# Records for the task:
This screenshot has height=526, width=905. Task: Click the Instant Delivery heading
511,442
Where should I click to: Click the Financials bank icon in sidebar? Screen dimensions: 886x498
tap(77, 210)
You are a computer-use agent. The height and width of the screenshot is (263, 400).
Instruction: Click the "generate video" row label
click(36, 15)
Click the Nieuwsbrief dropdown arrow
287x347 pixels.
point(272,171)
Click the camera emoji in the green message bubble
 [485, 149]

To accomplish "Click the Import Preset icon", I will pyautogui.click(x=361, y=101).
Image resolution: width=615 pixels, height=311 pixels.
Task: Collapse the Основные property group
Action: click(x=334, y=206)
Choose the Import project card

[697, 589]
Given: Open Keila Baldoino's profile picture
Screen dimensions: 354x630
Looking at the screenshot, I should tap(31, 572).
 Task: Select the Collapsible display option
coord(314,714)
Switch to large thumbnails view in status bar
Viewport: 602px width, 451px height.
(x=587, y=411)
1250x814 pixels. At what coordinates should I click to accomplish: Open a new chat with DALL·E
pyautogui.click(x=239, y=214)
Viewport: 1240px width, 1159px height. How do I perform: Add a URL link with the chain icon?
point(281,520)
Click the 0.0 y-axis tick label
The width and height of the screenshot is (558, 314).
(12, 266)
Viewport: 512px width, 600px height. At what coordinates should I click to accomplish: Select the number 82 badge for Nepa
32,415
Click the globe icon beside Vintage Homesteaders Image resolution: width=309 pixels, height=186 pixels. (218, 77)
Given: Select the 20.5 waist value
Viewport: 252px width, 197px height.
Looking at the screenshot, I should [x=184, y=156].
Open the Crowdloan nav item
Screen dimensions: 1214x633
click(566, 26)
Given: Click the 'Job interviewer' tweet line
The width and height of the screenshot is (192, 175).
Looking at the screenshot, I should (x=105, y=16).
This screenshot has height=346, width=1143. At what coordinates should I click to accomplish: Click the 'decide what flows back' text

# Task brief:
A verbatim transcription of all the entries above is required.

# Your solution:
This screenshot has height=526, width=905. Task: Click the Instant Delivery heading
511,442
Where should I click to: Click the Financials bank icon in sidebar? Screen dimensions: 886x498
tap(77, 210)
You are a computer-use agent. The height and width of the screenshot is (263, 400).
Instruction: Click the "generate video" row label
click(36, 15)
Click the Nieuwsbrief dropdown arrow
287x347 pixels.
point(272,171)
Click the camera emoji in the green message bubble
 [485, 149]

To accomplish "Click the Import Preset icon", I will pyautogui.click(x=361, y=101).
Image resolution: width=615 pixels, height=311 pixels.
Task: Collapse the Основные property group
Action: click(x=334, y=206)
Choose the Import project card

[697, 589]
Given: Open Keila Baldoino's profile picture
Screen dimensions: 354x630
Looking at the screenshot, I should tap(31, 572).
 Task: Select the Collapsible display option
coord(314,714)
Switch to large thumbnails view in status bar
Viewport: 602px width, 451px height.
(x=587, y=411)
1250x814 pixels. At what coordinates should I click to accomplish: Open a new chat with DALL·E
pyautogui.click(x=239, y=214)
Viewport: 1240px width, 1159px height. How do I perform: Add a URL link with the chain icon?
point(281,520)
Click the 0.0 y-axis tick label
The width and height of the screenshot is (558, 314).
(12, 266)
Viewport: 512px width, 600px height. At what coordinates should I click to accomplish: Select the number 82 badge for Nepa
32,415
Click the globe icon beside Vintage Homesteaders Image resolution: width=309 pixels, height=186 pixels. (218, 77)
Given: Select the 20.5 waist value
Viewport: 252px width, 197px height.
Looking at the screenshot, I should [x=184, y=156].
Open the Crowdloan nav item
Screen dimensions: 1214x633
click(566, 26)
Given: Click the 'Job interviewer' tweet line
The width and height of the screenshot is (192, 175).
Looking at the screenshot, I should (x=105, y=16).
This screenshot has height=346, width=1143. At what coordinates should I click to accomplish: Click the 'decide what flows back' text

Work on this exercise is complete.